*Description of the task*: Using the excerpted text on experiment data below, explain in one to three sentences why within-subjects designs include multiple exposures.

*Excerpted text*:

"""

Let’s imagine there are two participants here in our list of participants: participant 1185 and participant 1132. There are two assignments, Week 11 Assignment with ID 292, and Week 12 assignment with ID 293. There are 2 possible conditions: No PreQuestion (ID 950), and PreQuestion (ID 951). During the first exposure instance, ID 747, participant 1185 is given a NoPrequestion and Week 11 Assignment combination, resulting in treatment ID 431. During that same exposure instance, participant 1132 receives the PreQuestion for the Week 11 Assignment, resulting in a treatment ID of 432.

During the next exposure instance, 748, participant 1185 is exposed to a PreQuestion for the Week 12 Assignment, resulting in a combination identified as treatment ID 434. Participant 1132, however, experiences No PreQuestion for the Week 12 Assignment, resulting in a treatment instance of ID 433.

Additional Clarifications

The number of rows should be equal to the number of participants multiplied by the number of conditions if the experiment has a WITHIN subject design. For a BETWEEN subjects design, the number of rows should be equal to the number of participants.
An exposure is treated as a length of time that a participant experiences a particular condition. Between-subject designs will only have one exposure. Within-subjects designs include multiple exposures, since split groups of participants experience all treatments included in an experiment.

submissions.csv

The submissions.csv file creates a record of participant submission and assignment data.

Columns

Name	Data Type	Description
submission_id	INTEGER	Numeric identifier for a particular submission
participant_id	INTEGER	Unique numeric identifier for a participant
assignment_id	INTEGER	Numeric identifier for an assignment
treatment_id	INTEGER	Combination of a condition and an assignment
submitted_at	DATETIME	Date and time when a submission was transmitted
calculated_score	DECIMAL	Score that is calculated by means of computer and/or human grading
override_score	DECIMAL	Alternative score assigned by the instructor instead of the calculated_score
final_score	DECIMAL	Score used in grade calculation

‍

Example Data and Explanation

submission_id	participant_id	assignment_id	treatment_id	submitted_at	calculated_score	override_score	final_score
579	1185	292	431	3/26/2022 1:57:11 AM	25	25	25

‍

In this example, participant 1185 submitted an assignment (292) with a unique submission instance of 579. Their assignment has a unique treatment combination of 431 and was submitted on March 26th of 2022, at 1:57:11 AM. The calculated score for their submission in the computer was 25 with an override score of 25, meaning there were no changes. The final score was 25; since the override score matched the calculated score, the final score was the original calculated score.

"""

*Data lines*:
"""

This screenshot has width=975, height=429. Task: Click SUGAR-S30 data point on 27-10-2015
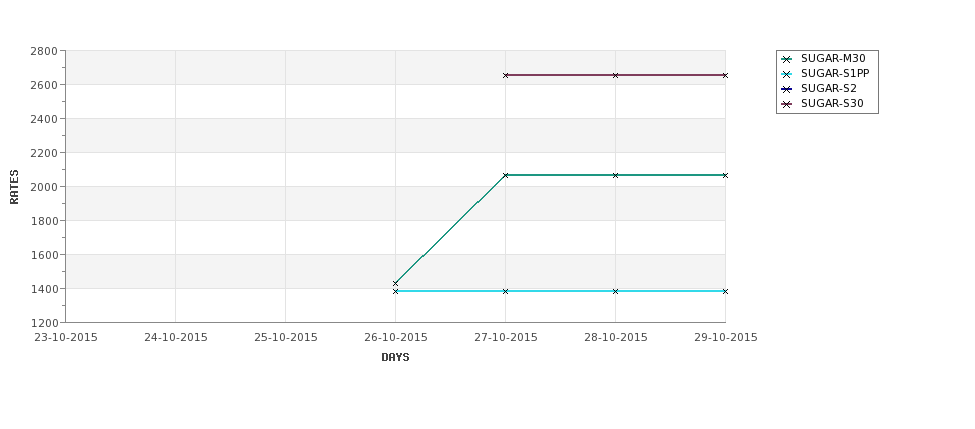click(x=506, y=75)
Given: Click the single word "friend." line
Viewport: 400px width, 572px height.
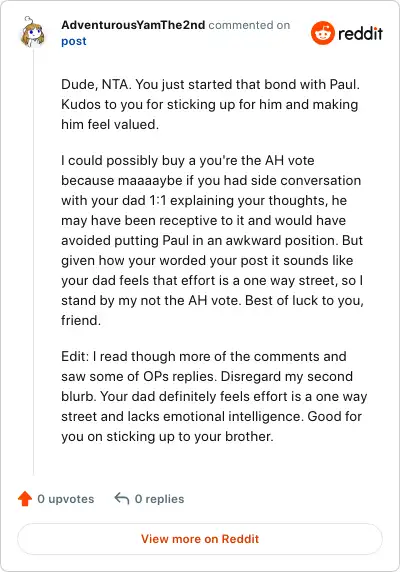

"""

*Expected answer*: Within-subjects designs include multiple exposures because split groups of participants experience all treatments included in the experiment. An exposure is the length of time a participant experiences a particular condition. Between-subject designs, by contrast, have only one exposure.